Anna Hazare
Veteran Indian social activist Anna Hazare gestures to his supporters on the first day of his fast against corruption in New Delhi on July 29, 2012. REUTERS

Indian activist Anna Hazare began his fifth hunger strike in 16 months on Sunday to pressurize the government to set up an anti-graft agency and tougher laws to abate the unbridled corruption in India.

Team Anna, as Hazare and his supporters are known, is also demanding an investigation against 14 cabinet ministers, including Prime Minister Manmohan Singh and President Pranab Mukherjee.

The low turnout at Ramlila Maidan, New Delhi, where Anna's associates started an indefinite fast Thursday, was a far cry from the euphoria and massive crowds that marked the beginning of Hazare's protests more than a year ago. However, as Hazare began the fast, thousands of people turned up to lend support.

Political commentator Inder Malhotra said that hunger strikes as a form of political protest have lost their edge.

"You can't use the same weapon so many times," Malhotra was quoted saying by the Associated Press.

Hazare told the crowd that he will continue to protest until the government accepts his team's version of the bill to establish an anti-corruption body.

"I want to tell my supporters that I will not die until the Jan Lokpal bill is passed," Hazare said Sunday.

"They (politicians) are servants and we people are the owners; but the picture today is that people have become the servant and the politicians are the owner," he told amid cheers from the crowd gathered at the venue of his strike.

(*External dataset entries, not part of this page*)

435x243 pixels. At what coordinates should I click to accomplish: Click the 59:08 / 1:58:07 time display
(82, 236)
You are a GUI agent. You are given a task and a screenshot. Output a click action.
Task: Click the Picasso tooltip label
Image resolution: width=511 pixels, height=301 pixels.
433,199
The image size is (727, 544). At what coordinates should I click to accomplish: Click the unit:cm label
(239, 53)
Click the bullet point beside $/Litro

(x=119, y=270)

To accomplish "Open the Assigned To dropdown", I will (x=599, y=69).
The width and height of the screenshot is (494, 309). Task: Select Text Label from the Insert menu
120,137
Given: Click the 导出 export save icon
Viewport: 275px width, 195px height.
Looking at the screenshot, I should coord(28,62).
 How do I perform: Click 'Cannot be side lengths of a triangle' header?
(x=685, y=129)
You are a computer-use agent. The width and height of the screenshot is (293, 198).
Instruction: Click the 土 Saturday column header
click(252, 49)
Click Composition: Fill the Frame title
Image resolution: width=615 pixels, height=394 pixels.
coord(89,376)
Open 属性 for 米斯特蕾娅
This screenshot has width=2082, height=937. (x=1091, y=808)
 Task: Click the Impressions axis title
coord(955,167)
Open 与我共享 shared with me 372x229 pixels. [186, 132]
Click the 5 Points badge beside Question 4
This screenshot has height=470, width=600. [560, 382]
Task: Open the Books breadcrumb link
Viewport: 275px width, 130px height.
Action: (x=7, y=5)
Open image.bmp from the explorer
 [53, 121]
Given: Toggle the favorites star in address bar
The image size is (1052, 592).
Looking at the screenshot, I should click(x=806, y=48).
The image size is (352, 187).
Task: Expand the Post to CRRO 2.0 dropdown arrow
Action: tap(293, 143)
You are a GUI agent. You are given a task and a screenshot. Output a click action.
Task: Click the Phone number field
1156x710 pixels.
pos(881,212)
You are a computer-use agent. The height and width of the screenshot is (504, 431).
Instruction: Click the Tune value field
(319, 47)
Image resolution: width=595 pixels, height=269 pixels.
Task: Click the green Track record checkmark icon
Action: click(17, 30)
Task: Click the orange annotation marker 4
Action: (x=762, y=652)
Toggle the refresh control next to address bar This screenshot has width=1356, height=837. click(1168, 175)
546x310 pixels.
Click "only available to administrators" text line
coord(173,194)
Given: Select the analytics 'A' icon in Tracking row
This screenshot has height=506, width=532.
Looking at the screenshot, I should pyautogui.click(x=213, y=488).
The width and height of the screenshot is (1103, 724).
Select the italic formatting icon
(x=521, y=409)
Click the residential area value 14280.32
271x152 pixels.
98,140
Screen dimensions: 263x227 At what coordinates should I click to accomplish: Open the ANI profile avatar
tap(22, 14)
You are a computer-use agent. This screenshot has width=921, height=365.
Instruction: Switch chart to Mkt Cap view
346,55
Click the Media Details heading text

"This movement is to awaken the people," he added.

The Jan Lokpal Bill or the Citizen's Ombudsman Bill is an anti-graft proposal drawn up by prominent civil society activists seeking the appointment of a Jan Lokpal, an agency similar to the Supreme Court and the Election Commission, which will have complete autonomy in investigating corruption cases.

Hazare, a 75-year-old former army truck driver, who has adopted the same means of protest as Mahatma Gandhi, mobilized the masses, fuming over a series of corruption scandals, including the $4 billion that disappeared during the 2010 Commonwealth Games, and a 3G spectrum licensing scandal that is estimated to have incurred a loss of $36 billion in revenue for the government.

Team Anna hopes the strike will force the Congress-led UPA (United Progressive Alliance) government to take up an anti-graft bill when the Parliament resumes on Aug. 8. A government legislation to form an anti-graft body is pending in the Parliament, but Hazare and his supporters say it is too weak to tackle India's corruption problem.

The civil society support for Hazare, who began his first hunger strike on April 5 last year, has significantly reduced from that time, following allegations of autocracy against Team Anna and its internal differences in opinion.

Hazare was also seen with the leaders of the Hindu nationalist opposition party, which damaged his image as an impartial Gandhian activist beyond partisan politics.

Hazare's aide, Arvind Kejriwal, said the veteran activist is not physically capable of going on a hunger strike. "His health is not good," said Kejriwal Saturday as reported by the Hindustan Times. "We lost Mahatma Gandhi at a wrong time, we lost Jaiprakash Narayan early, and we cannot afford to lose Anna now. So I request Anna to not fast."